A mulher glamourosa, chique, bonita, personagem diária de todas as colunas sociais do mundo, casada com um dos presidentes mais populares da história política dos Estados Unidos, frequentadora das mais altas rodas da sociedade americana e europeia, deu uma paradinha na sua agitada e lotada agenda para mandar a resposta. Iria ajudar, sim. O professor Fernando Figueira poderia ficar tranquilo. Se dependesse dela, o então Instituto de Medicina Infantil de Pernambuco iria funcionar e servir à população pobre do Estado.
Na relação de pedidos constavam tensiômetros, estetoscópios, luvas e fios cirúrgicos e, com a temperatura nordestina sempre nas alturas, não haveria como faltar aparelho de ar-condicionado. A quantidade do material enviado foi tão expressiva que encheu um galpão. Começava assim uma longa história de doações para ajudar a erguer o Imip.
Meio século depois, aquele projeto que Jacqueline Bouvier Kennedy viu, de longe, nascer e se dispôs a ajudar, cresceu, curou, salvou vidas e fez com que outras viessem ao mundo. Mudou de nome para ampliar seu atendimento aos mais pobres e hoje se chama Instituto de Medicina Integral Professor Fernando Figueira, numa justa homenagem àquele mesmo que escreveu para Mrs. Kennedy.

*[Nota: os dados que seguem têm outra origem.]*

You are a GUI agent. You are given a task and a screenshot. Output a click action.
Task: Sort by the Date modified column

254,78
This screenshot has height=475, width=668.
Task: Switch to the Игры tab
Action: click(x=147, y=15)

São três mil pessoas atendidas diariamente, homens, mulheres e crianças. Tudo cem por cento pelo Sistema Único de Saúde (SUS). Cinco mil funcionários a postos, todos com carteira assinada. Sem contar com os voluntários, que sempre encontram um tempo em suas vidas para dedicar algumas horas de trabalho ao Imip.
O espaço hospitalar, que era naquela época de apenas pouco mais de 3 mil metros quadrados, hoje chega a 55 mil metros quadrados de área construída. Os 950 leitos foram ampliados com a chegada de mais 200 depois da incorporação do antigo Pedro II, que passou mais de 20 anos desativado, foi restaurado
pelo Imip e reinaugurado em agosto de 2010. Tudo isso enche de orgulho todos os que fazem parte da história do Imip.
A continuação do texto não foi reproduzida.